11月20日のレポートで、「市場の織り込みを進めるための情報発信があるかもしれない」と指摘していた筆者にとっては、こうした記事が出ること自体は全く驚きではありませんでしたが、中身は「ん?」と思わざるを得ないもので、市場が円高・金利高で反応したのは正直意外でした。
というのも、確かに記事の見出しには「データ想定通り」とありますし、「徐々に次の利上げのタイミングは近づいていると言えるか」との質問に対して植田和男総裁は、「経済データがオントラック(想定通り)に推移しているという意味では近づいていると言える」と答えてはいます。
しかし、続けて「ただ米国の経済政策の先行きがどうなるか、大きなクエスチョンマークがある。当面、どういうものが出てくるか確認したい。例えば(トランプ次期大統領から)関税の話が出てきているが、どうなるか見極めが必要だ」と付け加えています。

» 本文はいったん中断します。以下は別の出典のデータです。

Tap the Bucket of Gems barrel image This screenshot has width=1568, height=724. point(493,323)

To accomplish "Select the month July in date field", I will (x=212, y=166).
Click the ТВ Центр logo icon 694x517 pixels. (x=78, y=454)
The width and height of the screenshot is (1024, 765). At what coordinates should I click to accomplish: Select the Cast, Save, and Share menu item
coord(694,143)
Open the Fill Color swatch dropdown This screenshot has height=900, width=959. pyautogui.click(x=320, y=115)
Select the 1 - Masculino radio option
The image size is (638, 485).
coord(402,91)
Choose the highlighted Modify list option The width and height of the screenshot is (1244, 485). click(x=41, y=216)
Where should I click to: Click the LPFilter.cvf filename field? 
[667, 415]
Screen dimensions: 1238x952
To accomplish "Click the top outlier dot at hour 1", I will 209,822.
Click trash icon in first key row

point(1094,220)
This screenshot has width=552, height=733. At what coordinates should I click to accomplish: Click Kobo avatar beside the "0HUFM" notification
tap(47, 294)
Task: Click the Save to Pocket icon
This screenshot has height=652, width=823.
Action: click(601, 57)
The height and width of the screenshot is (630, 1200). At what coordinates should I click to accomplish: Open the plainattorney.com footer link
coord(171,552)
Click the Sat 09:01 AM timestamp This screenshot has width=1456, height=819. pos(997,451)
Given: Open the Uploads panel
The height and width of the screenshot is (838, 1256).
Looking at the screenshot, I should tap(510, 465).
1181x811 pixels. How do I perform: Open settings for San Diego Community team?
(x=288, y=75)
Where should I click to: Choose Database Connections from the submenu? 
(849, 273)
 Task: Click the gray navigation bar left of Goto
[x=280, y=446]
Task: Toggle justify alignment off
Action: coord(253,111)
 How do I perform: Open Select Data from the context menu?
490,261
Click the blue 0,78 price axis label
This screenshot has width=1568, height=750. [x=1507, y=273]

こう言われると、トランプ大統領就任の1月20日、あるいは2月初旬の予算教書演説まで待つつもりなのだろうかと、読み手は感じてしまいます。加えて、12月というよりむしろ1月利上げを示唆しているのではないかと見えたのが、以下のやりとりです。
――利上げ判断へチェックすべき指標は。
「なかでも大事なのは賃金動向と、賃金の価格への転嫁の動向だ。価格への転嫁を支えるには経済、特に消費の強さが必要だ。それ以外の変数も全て見る」
「24年の強い春季労使交渉(春闘)の結果が、毎月勤労統計に予想通り反映されている。所定内給与は2.5〜3%の間にあり、長期的に2%の消費者物価指数(CPI)上昇率と、だいたい整合的な水準にきている。大事なのはこれが継続するかだ」
――それは経済そのものの強さを確認することになる。消費環境は改善しているか。
「実質賃金はインフレ率と賃金上昇率の対比だ。財のインフレ率はまだある程度一時的な(上昇の)影響がある。これがもう少し下がれば今後の実質賃金は少し強くなり、消費をサポートしていくと考えている」
「賃金でいえば、25年の春闘がどういうモメンタム(勢い)になるか。それはみたい。そこは確認にもう少し時間がかかるが、それを待たないと金融政策が判断できないわけではない」
(出所)日本経済新聞社、楽天証券経済研究所作成
もし、12月利上げを明確に織り込ませたいのなら、最初の質問に対する答えの「大事なのはこれが継続するかだ」から先は言うべきではないでしょう。「所定内給与は2.5〜3%の間にあり、長期的に2%のCPI上昇率と、だいたい整合的な水準に来ている」で止めるべきでした。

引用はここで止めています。